**What is required**
Please write out, exactly as given, every line of the entries below up to and including the line with "Task: Expand the".

**Extracted records**
-----
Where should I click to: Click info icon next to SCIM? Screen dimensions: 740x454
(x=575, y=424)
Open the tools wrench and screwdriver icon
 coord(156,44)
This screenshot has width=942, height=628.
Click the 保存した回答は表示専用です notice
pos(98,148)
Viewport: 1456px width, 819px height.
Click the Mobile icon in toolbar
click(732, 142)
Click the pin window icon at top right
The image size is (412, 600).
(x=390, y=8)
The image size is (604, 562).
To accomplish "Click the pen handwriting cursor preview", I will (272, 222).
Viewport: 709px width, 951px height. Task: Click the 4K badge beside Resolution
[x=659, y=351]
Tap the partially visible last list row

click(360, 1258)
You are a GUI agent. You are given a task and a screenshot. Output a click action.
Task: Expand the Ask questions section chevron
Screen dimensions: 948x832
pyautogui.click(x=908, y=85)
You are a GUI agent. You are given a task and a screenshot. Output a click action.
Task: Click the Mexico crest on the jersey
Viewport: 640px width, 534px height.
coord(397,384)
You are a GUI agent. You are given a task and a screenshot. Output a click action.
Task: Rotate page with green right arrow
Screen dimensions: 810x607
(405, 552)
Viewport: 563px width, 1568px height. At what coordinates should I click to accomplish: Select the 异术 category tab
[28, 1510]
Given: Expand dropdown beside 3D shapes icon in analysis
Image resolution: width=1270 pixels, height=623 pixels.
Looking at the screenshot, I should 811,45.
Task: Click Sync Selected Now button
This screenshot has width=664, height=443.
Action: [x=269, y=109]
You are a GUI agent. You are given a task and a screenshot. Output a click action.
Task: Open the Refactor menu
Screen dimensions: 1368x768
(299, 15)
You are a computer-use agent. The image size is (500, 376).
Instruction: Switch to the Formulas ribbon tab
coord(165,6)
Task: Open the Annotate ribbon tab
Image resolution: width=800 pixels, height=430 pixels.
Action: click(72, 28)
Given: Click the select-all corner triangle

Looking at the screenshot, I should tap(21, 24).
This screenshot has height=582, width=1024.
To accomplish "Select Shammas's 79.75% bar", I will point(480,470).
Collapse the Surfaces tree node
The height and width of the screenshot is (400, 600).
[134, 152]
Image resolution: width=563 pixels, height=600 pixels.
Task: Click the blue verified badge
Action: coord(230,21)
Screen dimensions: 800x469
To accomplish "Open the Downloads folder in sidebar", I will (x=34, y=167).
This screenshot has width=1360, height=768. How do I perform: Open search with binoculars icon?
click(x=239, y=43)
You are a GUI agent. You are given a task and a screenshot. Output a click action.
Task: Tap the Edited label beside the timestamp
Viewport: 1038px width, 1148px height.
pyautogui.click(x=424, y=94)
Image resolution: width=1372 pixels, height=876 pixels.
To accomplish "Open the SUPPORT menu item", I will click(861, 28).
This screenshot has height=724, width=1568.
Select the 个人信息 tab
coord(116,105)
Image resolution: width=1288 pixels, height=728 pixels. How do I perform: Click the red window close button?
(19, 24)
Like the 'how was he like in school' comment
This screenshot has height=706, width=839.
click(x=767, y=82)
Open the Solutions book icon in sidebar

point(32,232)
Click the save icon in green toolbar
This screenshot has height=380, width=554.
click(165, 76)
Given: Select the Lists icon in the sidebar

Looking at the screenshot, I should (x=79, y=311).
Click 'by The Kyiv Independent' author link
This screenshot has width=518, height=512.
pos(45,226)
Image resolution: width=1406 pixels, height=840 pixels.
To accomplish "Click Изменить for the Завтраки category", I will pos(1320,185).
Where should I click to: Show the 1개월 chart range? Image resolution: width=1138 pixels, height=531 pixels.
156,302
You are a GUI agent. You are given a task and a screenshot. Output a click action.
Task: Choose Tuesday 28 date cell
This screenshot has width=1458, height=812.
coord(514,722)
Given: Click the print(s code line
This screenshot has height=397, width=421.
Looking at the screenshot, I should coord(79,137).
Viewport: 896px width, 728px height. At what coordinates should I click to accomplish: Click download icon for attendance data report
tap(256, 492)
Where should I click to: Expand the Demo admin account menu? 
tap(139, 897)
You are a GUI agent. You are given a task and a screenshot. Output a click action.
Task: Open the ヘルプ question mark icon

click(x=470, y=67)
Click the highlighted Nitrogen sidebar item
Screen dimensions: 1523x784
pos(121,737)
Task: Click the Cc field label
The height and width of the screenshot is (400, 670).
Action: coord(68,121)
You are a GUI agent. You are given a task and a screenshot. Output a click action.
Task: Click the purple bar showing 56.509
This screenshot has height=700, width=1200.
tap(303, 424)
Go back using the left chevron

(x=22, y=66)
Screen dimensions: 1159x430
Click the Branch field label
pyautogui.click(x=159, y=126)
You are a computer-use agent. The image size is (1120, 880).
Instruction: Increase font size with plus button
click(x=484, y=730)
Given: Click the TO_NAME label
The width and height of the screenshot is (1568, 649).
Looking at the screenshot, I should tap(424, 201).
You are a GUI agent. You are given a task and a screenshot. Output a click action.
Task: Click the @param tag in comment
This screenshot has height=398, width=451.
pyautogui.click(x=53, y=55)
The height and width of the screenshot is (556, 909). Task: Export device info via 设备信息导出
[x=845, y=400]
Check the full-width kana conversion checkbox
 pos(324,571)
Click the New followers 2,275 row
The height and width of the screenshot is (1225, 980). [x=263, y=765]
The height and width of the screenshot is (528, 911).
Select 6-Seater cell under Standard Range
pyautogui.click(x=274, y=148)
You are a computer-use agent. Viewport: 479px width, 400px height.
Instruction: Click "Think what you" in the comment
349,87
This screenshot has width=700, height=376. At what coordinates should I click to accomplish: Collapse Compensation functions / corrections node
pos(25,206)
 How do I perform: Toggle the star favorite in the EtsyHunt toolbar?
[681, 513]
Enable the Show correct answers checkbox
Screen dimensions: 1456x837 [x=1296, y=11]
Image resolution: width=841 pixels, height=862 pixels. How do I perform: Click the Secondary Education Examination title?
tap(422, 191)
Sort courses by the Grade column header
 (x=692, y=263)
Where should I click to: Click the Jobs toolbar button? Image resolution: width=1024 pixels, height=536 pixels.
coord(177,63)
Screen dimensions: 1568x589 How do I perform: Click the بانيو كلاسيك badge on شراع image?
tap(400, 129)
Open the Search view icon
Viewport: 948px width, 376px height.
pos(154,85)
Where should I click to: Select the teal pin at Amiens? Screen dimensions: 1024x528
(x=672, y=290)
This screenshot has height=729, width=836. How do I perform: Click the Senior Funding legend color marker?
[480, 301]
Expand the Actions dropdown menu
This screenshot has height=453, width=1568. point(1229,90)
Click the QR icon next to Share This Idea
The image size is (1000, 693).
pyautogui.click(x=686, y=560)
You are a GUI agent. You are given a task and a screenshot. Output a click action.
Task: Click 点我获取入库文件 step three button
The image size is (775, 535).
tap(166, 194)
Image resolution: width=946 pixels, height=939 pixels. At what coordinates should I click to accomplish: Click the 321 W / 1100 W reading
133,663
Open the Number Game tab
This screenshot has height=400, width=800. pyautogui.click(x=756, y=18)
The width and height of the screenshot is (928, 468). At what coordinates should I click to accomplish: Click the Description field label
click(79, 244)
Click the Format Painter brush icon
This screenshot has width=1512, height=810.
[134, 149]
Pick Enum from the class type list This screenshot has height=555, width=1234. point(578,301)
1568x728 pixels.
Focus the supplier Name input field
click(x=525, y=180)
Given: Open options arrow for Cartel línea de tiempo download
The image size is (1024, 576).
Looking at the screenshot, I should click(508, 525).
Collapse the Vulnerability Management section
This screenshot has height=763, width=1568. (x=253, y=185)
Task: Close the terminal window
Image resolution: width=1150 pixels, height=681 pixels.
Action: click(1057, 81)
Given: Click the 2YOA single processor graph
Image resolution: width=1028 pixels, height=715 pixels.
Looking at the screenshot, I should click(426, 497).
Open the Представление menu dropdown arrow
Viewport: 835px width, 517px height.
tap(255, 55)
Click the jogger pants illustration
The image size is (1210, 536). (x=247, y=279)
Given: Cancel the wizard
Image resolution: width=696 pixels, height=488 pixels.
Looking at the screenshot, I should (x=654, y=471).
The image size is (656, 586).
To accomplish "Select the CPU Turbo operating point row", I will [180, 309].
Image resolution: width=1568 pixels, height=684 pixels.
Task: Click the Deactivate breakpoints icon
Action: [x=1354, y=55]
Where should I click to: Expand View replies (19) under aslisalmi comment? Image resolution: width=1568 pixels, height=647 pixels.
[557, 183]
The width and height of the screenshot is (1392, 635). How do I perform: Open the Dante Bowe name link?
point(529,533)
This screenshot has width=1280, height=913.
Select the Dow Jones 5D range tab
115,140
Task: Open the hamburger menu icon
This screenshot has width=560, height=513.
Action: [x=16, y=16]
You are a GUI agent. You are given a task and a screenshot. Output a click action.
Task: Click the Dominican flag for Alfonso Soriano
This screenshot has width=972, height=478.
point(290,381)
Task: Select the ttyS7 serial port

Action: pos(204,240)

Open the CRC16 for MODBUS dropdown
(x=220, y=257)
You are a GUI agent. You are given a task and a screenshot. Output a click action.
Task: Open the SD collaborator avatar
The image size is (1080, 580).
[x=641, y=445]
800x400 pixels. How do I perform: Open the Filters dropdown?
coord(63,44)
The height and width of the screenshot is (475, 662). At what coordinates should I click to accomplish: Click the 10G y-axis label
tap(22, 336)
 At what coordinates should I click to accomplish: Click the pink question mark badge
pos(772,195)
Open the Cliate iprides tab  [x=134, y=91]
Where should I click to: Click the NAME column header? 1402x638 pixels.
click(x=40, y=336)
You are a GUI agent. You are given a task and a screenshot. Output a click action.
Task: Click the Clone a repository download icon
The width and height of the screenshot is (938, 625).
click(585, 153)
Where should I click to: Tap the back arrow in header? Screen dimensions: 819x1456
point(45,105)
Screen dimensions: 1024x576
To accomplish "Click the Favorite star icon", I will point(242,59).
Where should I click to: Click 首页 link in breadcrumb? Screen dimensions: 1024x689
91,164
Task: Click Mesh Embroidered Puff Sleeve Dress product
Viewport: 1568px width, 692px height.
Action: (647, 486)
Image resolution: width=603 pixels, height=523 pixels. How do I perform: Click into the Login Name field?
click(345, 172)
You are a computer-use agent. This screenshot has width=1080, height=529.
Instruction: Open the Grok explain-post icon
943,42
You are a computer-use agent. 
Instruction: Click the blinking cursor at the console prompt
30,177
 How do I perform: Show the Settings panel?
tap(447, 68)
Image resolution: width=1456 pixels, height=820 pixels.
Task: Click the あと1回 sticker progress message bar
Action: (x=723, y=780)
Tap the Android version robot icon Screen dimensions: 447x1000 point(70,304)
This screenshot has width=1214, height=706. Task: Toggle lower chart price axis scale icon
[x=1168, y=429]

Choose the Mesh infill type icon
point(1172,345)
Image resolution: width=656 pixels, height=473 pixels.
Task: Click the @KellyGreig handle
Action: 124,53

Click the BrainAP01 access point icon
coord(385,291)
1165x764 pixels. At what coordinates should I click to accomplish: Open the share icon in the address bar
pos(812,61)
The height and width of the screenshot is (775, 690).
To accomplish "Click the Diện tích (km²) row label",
-----
**Written answer**
Where should I click to: Click info icon next to SCIM? Screen dimensions: 740x454
(x=575, y=424)
Open the tools wrench and screwdriver icon
 coord(156,44)
This screenshot has width=942, height=628.
Click the 保存した回答は表示専用です notice
pos(98,148)
Viewport: 1456px width, 819px height.
Click the Mobile icon in toolbar
click(732, 142)
Click the pin window icon at top right
The image size is (412, 600).
(x=390, y=8)
The image size is (604, 562).
To accomplish "Click the pen handwriting cursor preview", I will (272, 222).
Viewport: 709px width, 951px height. Task: Click the 4K badge beside Resolution
[x=659, y=351]
Tap the partially visible last list row

click(360, 1258)
You are a GUI agent. You are given a task and a screenshot. Output a click action.
Task: Expand the Ask questions section chevron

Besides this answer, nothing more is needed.